• [Task directions] Read through the records. Copy each line that has the word "Given".

:::::

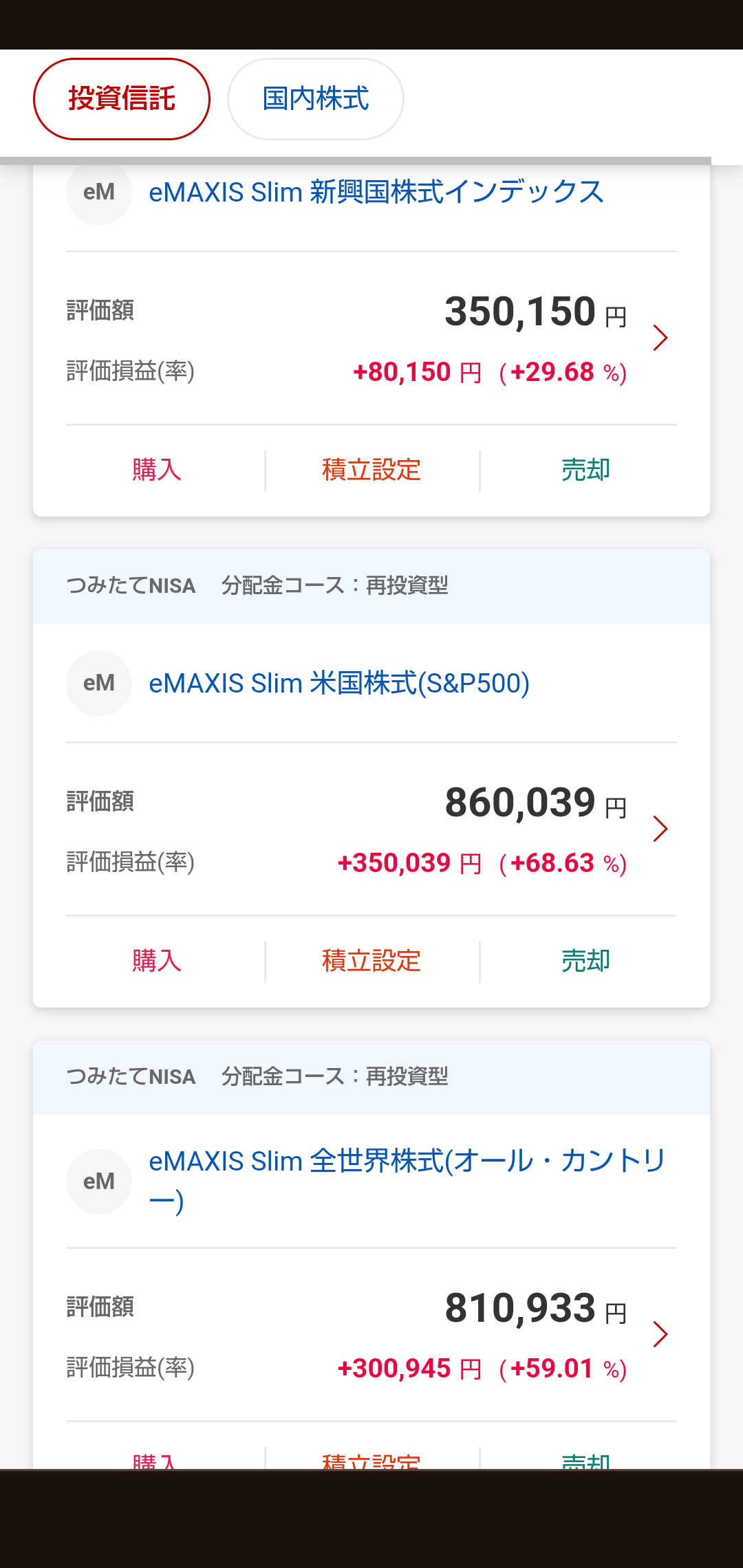Viewport: 743px width, 1568px height.
Task: Tap the eM icon for 全世界株式 fund
Action: 99,1182
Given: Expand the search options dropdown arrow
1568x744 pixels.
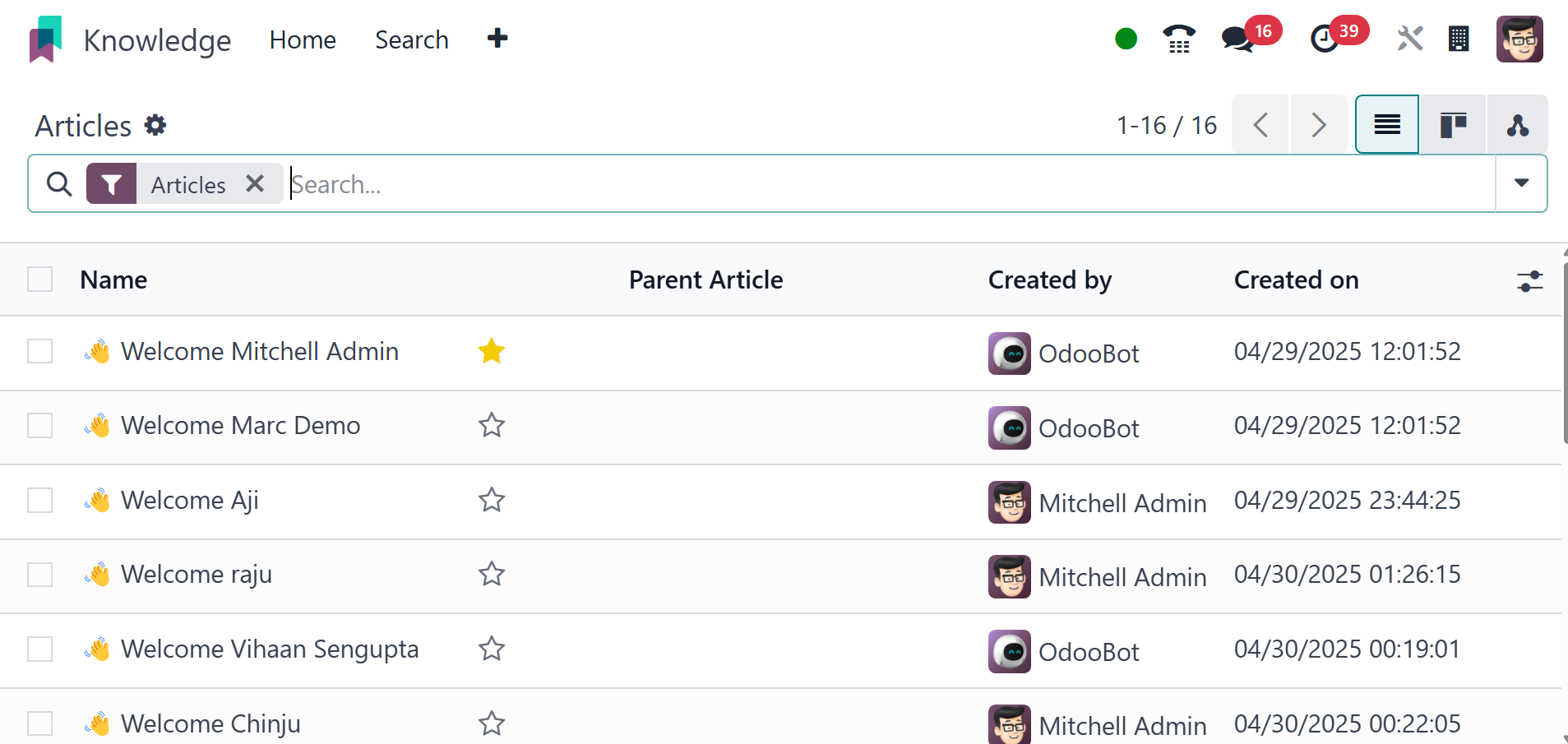Looking at the screenshot, I should 1521,183.
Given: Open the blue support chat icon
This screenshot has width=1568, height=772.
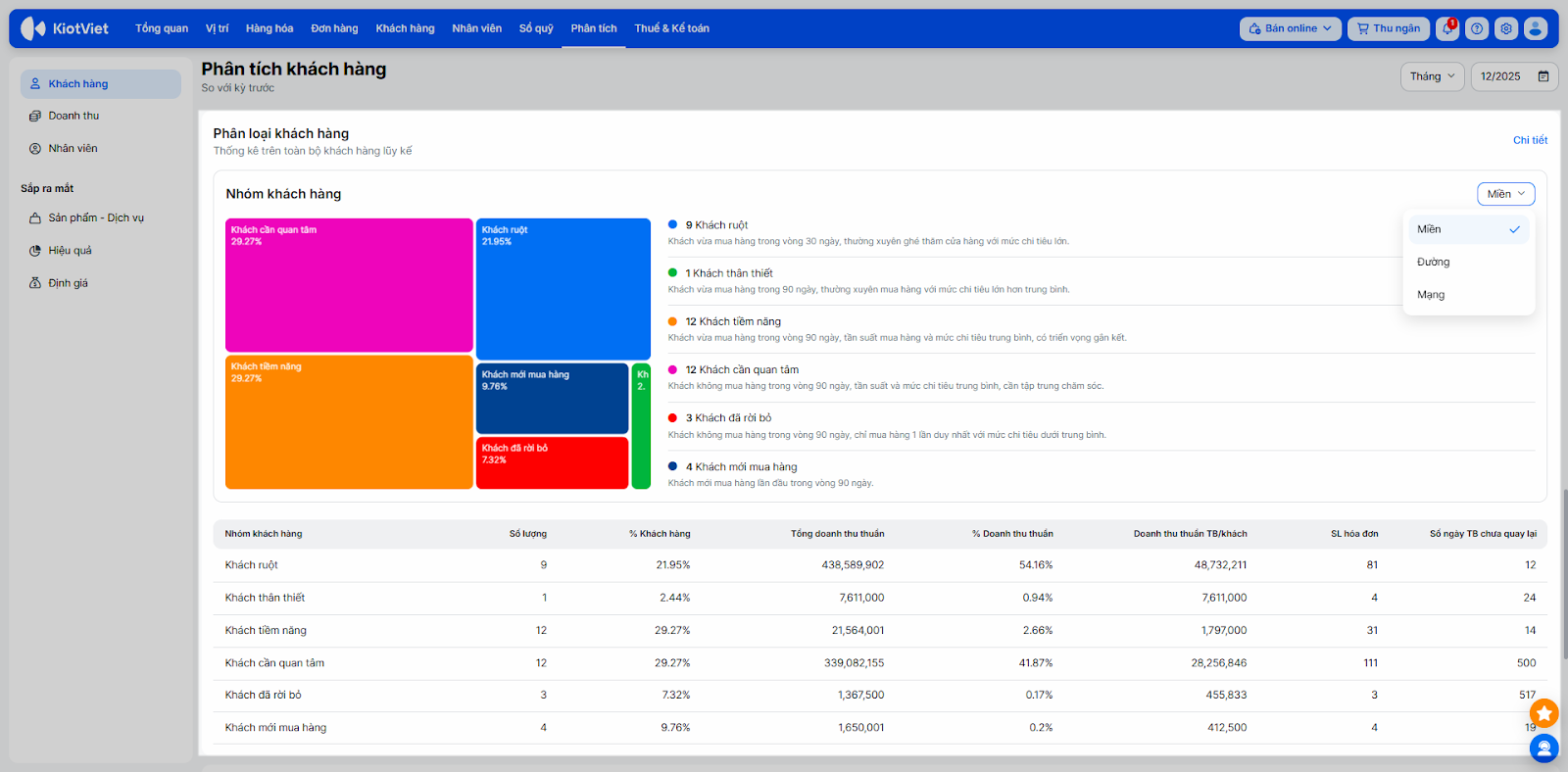Looking at the screenshot, I should tap(1544, 748).
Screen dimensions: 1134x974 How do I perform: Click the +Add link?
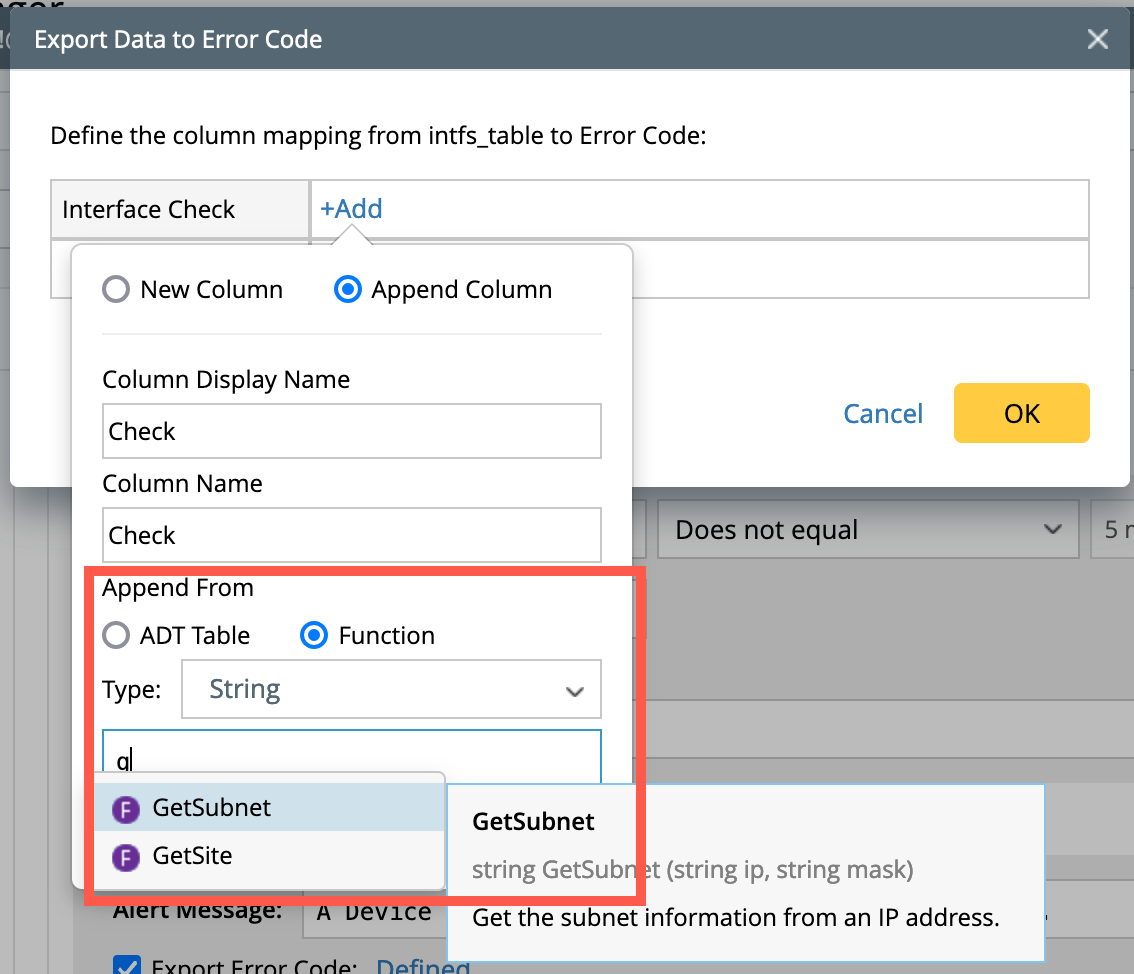351,209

:::::

• [Answer space]
Given: Expand the search options dropdown arrow
Given: Open the blue support chat icon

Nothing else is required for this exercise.